Suami Jin Joo baru pertama kali mendengar hal itu. Jin Joo mengomelinya agar tidak selalu membaca koran tapi majalah gosip juga. Suaminya khawatir usaha mereka untuk menjilat Presdir Heo gagal padahal ia tadi sudah sengaja kalah dalam permainan golf. Jin Joo berkata ia tahu. Ia menyemangati suaminya agar memikirkan tujuan yang lebih besar.
Suami Jin Joo tidak habis pikir dengan apa yang dipikirkan putera sulung Presdir Heo hingga minggat dari rumah. Tingkat pemberontakannya terlalu tinggi.
Dan si putera sulung itu sedang marah-marah karena seluruh persediaan bir dan es krim di kulkasnya lenyap oleh Nam Doo dan Tae Oh. Ia kesal mereka belum juga pergi dari rumahnya padahal sudah 3 bulan. Nam Doo beralasan para mafia itu masih mencari mereka. Mereka tidak mencari Joon Jae karena mengira Joon Jae sudah mati.
Nam Doo berkata ia juga tidak nyaman. Ia bukan seseorang yang biasa tinggal serumah bersama pria lain. Dan lagi mereka juga harus segera bersiap untuk pekerjaan baru. Hal ini harus diselesaikan.

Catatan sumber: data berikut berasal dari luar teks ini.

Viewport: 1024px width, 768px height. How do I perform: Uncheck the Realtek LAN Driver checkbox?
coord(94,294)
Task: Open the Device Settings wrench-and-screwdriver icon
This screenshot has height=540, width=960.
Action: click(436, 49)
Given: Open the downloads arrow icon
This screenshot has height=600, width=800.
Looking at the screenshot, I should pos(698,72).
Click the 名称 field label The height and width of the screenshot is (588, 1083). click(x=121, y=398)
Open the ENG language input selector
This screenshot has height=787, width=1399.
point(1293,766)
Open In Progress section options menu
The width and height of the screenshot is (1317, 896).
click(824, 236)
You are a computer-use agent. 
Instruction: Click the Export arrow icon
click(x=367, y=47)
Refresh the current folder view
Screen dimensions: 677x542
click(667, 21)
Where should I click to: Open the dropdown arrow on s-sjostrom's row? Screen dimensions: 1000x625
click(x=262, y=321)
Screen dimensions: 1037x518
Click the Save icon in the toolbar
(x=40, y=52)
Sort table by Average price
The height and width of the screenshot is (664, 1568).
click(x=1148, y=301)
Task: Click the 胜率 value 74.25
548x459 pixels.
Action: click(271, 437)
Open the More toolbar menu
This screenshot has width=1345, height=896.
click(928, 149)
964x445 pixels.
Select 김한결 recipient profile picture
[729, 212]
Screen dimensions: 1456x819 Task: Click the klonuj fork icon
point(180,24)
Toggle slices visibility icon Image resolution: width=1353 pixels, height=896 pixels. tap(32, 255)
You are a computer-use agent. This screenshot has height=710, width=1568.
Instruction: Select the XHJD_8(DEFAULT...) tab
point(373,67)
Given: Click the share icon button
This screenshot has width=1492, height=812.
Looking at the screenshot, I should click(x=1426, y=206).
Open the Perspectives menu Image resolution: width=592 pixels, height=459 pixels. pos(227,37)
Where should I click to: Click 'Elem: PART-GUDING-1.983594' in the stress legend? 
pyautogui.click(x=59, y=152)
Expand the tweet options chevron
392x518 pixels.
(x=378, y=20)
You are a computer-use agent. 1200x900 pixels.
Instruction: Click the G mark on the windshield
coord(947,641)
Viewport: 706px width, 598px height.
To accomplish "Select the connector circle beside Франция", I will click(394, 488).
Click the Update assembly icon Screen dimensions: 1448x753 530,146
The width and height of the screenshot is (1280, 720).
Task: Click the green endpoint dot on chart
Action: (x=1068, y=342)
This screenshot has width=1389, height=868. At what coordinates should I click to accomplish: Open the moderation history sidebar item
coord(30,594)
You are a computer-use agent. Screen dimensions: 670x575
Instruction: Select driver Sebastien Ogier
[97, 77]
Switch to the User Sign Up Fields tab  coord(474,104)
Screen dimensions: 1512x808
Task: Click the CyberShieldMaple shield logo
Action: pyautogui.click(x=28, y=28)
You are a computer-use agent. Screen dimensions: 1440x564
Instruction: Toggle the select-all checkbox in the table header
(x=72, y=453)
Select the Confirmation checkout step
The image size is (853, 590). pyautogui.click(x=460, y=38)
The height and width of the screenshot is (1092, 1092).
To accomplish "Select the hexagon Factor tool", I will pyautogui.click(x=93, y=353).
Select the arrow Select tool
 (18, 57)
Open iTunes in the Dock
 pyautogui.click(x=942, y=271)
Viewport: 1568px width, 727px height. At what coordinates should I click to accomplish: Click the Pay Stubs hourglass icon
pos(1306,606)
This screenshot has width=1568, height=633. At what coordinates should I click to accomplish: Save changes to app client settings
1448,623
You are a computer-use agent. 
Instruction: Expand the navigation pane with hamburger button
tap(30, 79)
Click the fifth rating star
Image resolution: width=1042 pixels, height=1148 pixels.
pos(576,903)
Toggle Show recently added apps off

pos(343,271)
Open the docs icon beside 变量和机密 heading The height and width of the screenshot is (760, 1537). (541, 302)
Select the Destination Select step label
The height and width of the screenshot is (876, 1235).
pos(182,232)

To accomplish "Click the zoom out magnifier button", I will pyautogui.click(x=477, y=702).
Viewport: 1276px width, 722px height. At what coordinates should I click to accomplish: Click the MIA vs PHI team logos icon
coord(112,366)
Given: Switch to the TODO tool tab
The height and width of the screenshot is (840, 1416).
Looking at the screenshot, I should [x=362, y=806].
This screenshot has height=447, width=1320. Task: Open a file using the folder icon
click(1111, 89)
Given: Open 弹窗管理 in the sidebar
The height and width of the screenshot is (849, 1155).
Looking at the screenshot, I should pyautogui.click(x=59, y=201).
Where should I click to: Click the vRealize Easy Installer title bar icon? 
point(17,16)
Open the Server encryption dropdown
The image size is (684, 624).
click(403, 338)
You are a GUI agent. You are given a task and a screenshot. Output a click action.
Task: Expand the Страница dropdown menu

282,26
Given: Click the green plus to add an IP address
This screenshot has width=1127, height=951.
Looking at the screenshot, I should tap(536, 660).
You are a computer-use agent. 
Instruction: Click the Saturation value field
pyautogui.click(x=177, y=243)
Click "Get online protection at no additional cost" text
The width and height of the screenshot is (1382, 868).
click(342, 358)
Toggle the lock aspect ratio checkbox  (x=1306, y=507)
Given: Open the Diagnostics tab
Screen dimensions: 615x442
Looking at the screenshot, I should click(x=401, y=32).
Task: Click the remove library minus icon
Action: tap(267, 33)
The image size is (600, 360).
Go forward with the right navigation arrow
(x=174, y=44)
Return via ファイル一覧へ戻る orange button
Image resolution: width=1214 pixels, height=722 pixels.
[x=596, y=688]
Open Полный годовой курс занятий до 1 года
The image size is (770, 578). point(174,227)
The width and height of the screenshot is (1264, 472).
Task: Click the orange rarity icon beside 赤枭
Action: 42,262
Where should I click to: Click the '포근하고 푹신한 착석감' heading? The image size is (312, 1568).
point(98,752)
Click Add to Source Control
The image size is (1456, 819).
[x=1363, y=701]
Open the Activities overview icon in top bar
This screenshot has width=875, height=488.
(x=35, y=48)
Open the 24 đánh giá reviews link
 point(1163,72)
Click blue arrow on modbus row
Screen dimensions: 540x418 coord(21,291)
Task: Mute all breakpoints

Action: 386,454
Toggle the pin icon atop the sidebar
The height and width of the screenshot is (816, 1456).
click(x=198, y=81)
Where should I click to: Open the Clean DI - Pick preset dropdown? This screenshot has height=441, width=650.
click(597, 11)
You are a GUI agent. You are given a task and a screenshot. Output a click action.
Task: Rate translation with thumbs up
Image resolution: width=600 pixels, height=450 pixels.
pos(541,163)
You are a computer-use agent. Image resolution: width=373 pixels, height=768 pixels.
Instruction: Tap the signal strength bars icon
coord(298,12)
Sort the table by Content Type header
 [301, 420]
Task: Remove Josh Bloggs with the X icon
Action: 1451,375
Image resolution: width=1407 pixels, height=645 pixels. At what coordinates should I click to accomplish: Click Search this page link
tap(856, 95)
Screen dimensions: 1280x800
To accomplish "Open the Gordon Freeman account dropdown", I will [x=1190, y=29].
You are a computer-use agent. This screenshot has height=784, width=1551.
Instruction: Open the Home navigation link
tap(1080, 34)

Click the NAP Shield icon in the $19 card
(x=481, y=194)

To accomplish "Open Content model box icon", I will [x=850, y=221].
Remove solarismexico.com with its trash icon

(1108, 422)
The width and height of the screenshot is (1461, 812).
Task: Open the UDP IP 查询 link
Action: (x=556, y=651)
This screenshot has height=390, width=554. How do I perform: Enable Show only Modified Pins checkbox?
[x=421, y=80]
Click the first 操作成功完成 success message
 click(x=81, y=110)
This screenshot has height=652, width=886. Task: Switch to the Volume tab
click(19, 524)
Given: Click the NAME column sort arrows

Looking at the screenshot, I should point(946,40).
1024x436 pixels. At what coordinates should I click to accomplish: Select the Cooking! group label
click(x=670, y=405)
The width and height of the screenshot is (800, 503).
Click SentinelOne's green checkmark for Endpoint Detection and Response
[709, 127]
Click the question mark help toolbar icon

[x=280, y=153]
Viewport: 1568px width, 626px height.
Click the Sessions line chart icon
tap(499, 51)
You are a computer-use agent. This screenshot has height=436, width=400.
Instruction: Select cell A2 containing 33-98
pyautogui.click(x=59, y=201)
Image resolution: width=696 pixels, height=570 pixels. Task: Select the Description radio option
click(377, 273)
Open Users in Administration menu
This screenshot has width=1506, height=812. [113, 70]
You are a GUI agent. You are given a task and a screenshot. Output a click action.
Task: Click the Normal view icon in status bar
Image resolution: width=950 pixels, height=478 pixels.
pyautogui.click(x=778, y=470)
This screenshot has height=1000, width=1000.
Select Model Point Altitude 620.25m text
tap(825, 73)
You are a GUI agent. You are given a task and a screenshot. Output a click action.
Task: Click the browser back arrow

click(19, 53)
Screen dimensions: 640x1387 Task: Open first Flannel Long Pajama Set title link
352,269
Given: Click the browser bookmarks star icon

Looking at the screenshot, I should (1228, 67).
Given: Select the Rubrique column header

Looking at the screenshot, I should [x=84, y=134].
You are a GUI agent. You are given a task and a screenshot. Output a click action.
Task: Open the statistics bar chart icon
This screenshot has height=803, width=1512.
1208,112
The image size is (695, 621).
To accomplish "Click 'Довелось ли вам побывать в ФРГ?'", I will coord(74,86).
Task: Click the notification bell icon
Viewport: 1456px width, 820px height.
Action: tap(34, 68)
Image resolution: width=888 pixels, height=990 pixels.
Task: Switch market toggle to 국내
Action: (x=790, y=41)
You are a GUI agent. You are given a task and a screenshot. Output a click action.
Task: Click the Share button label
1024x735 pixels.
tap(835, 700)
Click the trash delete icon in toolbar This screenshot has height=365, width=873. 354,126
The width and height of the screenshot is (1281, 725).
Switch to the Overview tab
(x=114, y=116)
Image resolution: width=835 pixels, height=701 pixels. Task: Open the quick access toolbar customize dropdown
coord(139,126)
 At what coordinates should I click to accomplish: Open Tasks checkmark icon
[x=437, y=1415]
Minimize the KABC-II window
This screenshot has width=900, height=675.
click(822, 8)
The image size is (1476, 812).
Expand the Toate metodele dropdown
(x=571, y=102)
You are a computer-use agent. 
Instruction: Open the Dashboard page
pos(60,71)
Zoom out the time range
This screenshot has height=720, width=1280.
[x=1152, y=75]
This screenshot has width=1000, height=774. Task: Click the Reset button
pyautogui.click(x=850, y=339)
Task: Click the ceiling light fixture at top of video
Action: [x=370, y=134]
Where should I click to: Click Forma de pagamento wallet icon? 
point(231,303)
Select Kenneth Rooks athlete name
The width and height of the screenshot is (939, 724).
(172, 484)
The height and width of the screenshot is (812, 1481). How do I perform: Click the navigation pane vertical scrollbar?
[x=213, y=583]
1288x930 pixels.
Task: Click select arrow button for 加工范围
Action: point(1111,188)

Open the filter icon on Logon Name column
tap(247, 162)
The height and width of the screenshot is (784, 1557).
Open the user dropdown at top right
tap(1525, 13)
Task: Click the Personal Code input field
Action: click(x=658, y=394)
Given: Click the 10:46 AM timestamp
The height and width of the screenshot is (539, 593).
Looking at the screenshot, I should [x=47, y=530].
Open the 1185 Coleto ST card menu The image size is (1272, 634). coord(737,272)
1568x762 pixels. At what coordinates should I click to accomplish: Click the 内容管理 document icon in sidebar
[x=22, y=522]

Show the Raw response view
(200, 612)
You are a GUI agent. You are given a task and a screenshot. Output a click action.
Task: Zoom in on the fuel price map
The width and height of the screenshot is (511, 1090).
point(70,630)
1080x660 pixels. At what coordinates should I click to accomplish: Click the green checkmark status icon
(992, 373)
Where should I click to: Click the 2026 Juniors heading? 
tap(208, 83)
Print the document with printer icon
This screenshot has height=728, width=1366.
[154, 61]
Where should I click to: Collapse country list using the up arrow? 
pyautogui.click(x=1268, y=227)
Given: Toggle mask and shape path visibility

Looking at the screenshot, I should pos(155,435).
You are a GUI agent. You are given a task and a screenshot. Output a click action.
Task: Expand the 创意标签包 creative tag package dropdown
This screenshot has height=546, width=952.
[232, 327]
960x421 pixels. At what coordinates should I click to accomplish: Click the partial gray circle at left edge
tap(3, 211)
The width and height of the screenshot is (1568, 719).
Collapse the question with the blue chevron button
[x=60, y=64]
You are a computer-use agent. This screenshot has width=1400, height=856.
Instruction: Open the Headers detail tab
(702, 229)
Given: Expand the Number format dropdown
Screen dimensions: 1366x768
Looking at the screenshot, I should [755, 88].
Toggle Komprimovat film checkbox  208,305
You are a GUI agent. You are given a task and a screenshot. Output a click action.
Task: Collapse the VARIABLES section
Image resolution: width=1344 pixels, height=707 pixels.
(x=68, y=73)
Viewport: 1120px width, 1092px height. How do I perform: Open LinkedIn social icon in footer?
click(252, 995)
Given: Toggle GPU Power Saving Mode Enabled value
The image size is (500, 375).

Tiga orang pemancing sedang duduk-duduk minum bir di perahu mereka saat tiba-tiba puteri duyung muncul di sisi kapal. Mereka tidak tahu kalau ia puteri duyung karena hanya setengah badannya yang keluar dari air.
Puteri duyung bertanya Seoul itu di mana. Mereka menunjukkan arah Seoul meski masih kaget dan bingung. Puteri duyung berterima kasih pada mereka.
“Apa kau akan berenang ke sana? Tapi di sini Pulau Jeju. Apa kau mau ikut bersama kami?”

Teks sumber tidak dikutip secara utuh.